In response, the Trump Justice Department claims Minnesota’s case unlawfully intrudes on federal authority over greenhouse gas regulation and threatens national energy security by undermining “affordability and reliability.” Associate Attorney General Stanley Woodward Jr. framed the lawsuit as defending President Trump’s directive to prevent “state overreach” and preserve “American energy dominance,” dismissing state climate policies as “woke preferences.”
Ellison fired back, condemning the federal suit as “frivolous and meritless” and accusing Trump’s DOJ of siding with Big Oil over the public interest. He vowed to seek immediate dismissal and insisted the American people deserve a Justice Department that fights for them — not fossil fuel polluters.

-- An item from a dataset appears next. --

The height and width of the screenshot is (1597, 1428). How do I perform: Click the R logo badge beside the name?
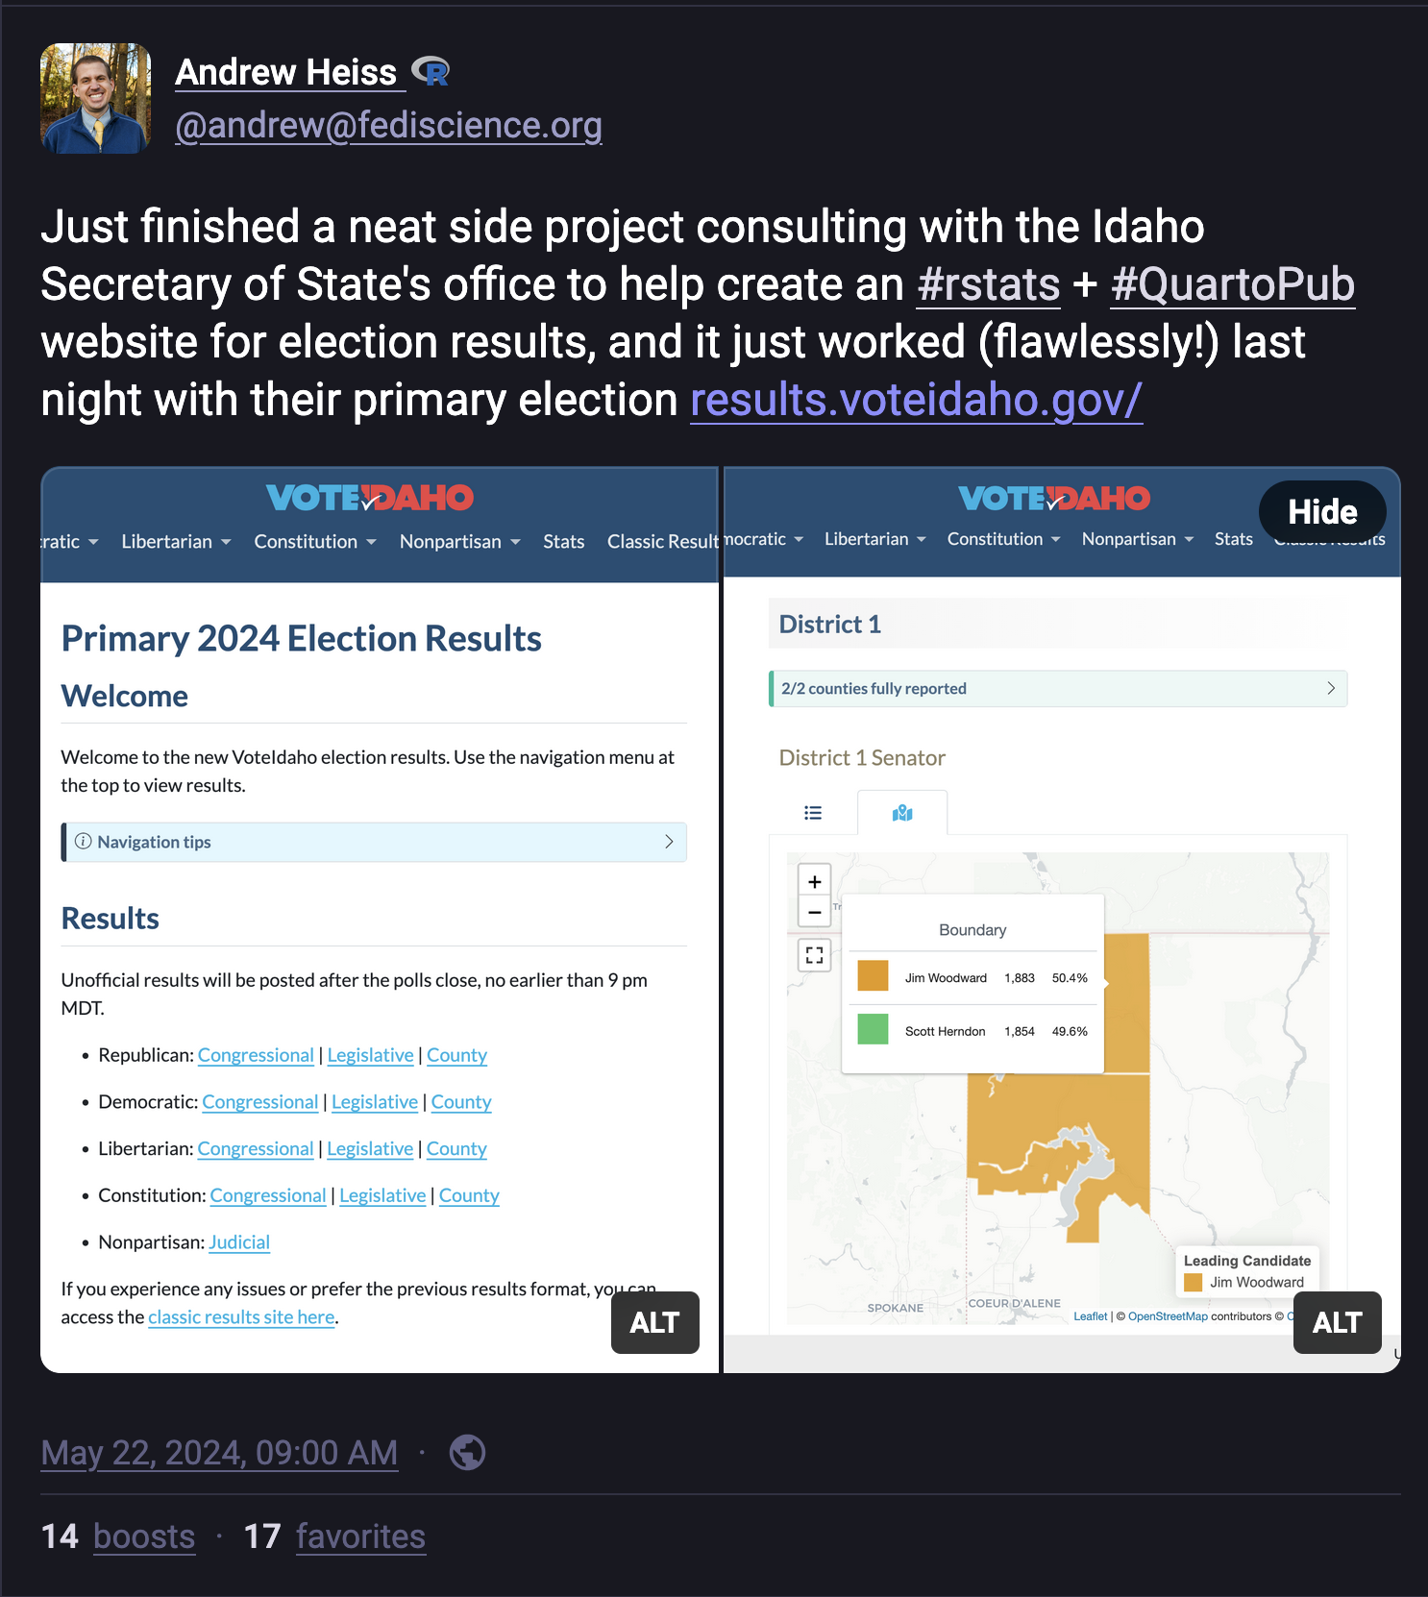tap(431, 71)
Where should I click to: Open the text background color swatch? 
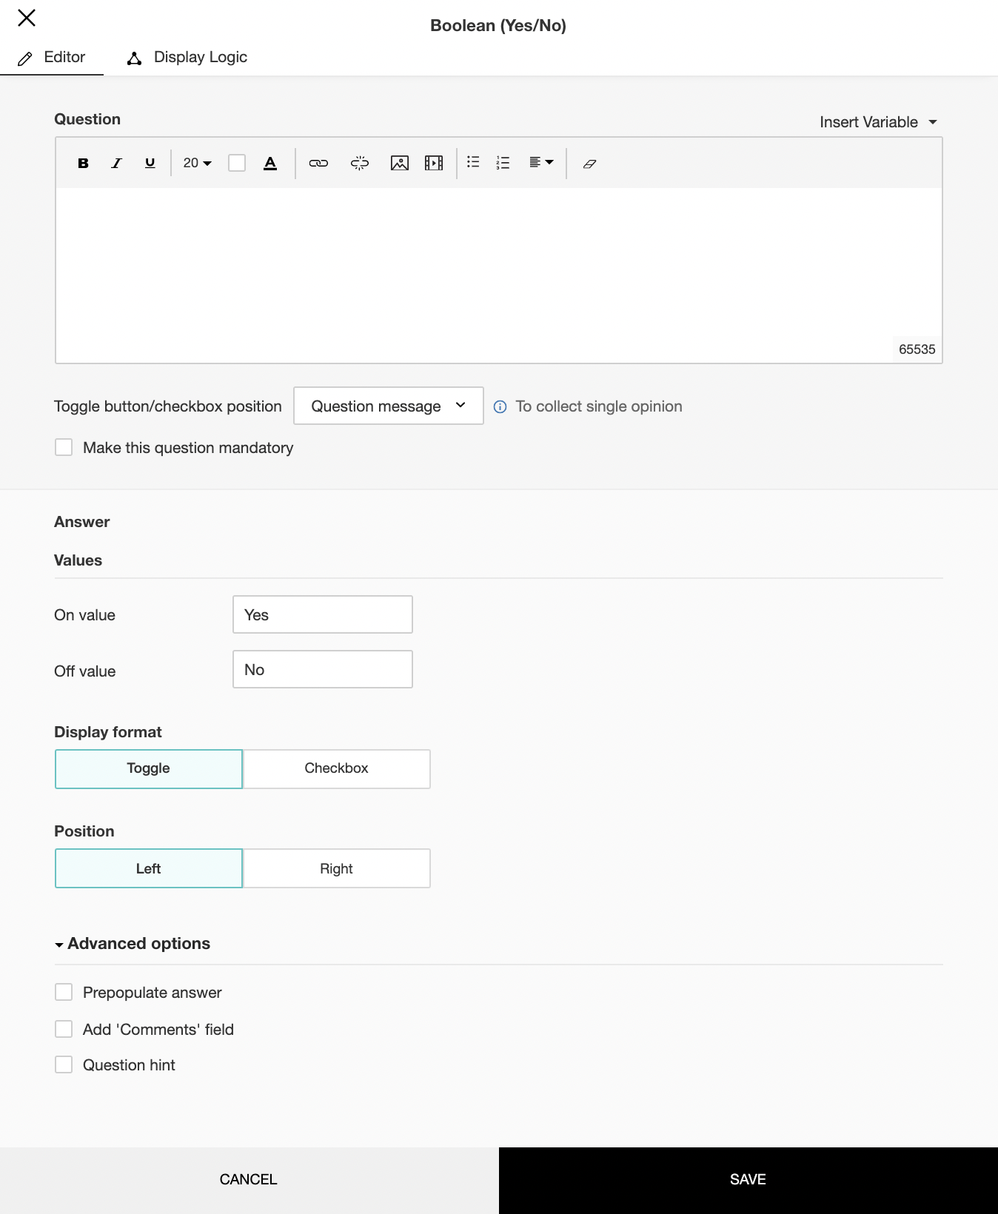(237, 163)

This federal lawsuit is part of a wider Trump administration effort to shield the fossil fuel industry from accountability. Last year’s executive order explicitly directed the Justice Department to protect energy companies from state and local climate litigation, sparking preemptive federal lawsuits against states like Hawaii and Michigan — both of which were dismissed. Meanwhile, suits challenging state “climate superfund” laws in Vermont and New York continue.
Industry groups echo the administration’s stance, calling climate lawsuits a “coordinated campaign” to impose a patchwork of state regulations that threaten the national energy sector. Koch Industries and the American Petroleum Institute argue Minnesota’s lawsuit improperly tries to dictate national energy policy through state courts.
But with around three dozen similar climate lawsuits filed nationwide, and the Supreme Court preparing to weigh in on one from Boulder, Colorado, the stakes are high. The Trump administration’s aggressive legal tactics aim to preempt state efforts to hold fossil fuel companies accountable for the climate crisis — a clear example of federal power wielded to protect corporate polluters at the expense of democratic and environmental accountability.